Comment by seba_dos1

Comment by seba_dos1 3 days ago

6 replies

> with tools like Anubis being largely ineffective

To the contrary - if someone "bypasses" Anubis by setting the user agent to Googlebot (or curl), it means it's effective. Every Anubis installation I've been involved with so far explicitly allowed curl. If you think it's counterproductive, you probably just don't understand why it's there in the first place.

jgalt212 3 days ago

If you're installing Anubis, why are you setting it to allow curl to bypass?

  • seba_dos1 3 days ago

    The problem you usually attempt to alleviate by using Anubis is that you get hit by load generated by aggressive AI scrappers that are otherwise indistinguishable from real users. As soon as the bot is polite enough to identify as some kind of a bot, the problem's gone, as you can apply your regular measures for rate limiting and access control now.
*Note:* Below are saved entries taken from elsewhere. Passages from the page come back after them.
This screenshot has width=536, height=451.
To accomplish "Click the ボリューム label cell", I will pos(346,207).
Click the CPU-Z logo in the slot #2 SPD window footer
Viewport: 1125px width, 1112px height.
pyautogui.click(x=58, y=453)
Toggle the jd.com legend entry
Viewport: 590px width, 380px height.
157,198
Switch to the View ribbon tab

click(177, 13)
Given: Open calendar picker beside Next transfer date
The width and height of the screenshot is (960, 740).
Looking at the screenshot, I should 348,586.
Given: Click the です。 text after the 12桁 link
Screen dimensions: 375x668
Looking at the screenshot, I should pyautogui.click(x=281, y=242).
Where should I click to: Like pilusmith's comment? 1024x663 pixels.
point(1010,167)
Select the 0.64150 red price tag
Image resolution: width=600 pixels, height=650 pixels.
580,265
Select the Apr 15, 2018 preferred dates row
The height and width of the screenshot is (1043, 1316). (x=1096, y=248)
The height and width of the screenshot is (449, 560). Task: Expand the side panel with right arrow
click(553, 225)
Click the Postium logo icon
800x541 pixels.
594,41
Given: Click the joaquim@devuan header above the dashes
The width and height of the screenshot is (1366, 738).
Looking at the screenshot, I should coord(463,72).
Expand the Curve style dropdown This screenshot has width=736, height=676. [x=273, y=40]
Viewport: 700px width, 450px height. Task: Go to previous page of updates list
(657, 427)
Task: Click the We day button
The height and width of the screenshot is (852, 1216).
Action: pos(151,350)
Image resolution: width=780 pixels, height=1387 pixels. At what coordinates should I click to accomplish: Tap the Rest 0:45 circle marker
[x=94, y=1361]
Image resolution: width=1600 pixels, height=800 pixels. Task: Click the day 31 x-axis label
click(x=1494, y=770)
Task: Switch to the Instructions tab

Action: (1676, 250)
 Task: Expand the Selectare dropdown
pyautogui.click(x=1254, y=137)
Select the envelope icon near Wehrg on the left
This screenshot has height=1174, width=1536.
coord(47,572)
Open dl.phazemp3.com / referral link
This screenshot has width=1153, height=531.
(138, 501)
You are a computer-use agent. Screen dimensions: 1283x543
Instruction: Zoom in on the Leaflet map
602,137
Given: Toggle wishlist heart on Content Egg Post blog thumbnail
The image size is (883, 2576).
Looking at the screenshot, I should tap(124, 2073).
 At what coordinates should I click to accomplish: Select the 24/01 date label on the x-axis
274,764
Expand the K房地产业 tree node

    (yes, there are also people who use it as an anti-AI statement, but that's not the reason why it's used on the most high-profile installations out there)

    • stingraycharles 12 hours ago

      Yeah that makes sense. Bad players will try to look like a regular browser, good players will have no problems revealing they’re a bot.

      • [removed] 11 hours ago
        [deleted]
    • lxgr 4 hours ago

      > As soon as the bot is polite enough to identify as some kind of a bot, the problem's gone, as you can apply your regular measures for rate limiting and access control now.

      Very interesting, so we're about to come full circle?

      Can't wait to have to mask myself as a (paying?) AI scraper to bypass annoying captchas when accessing "bot protected" websites...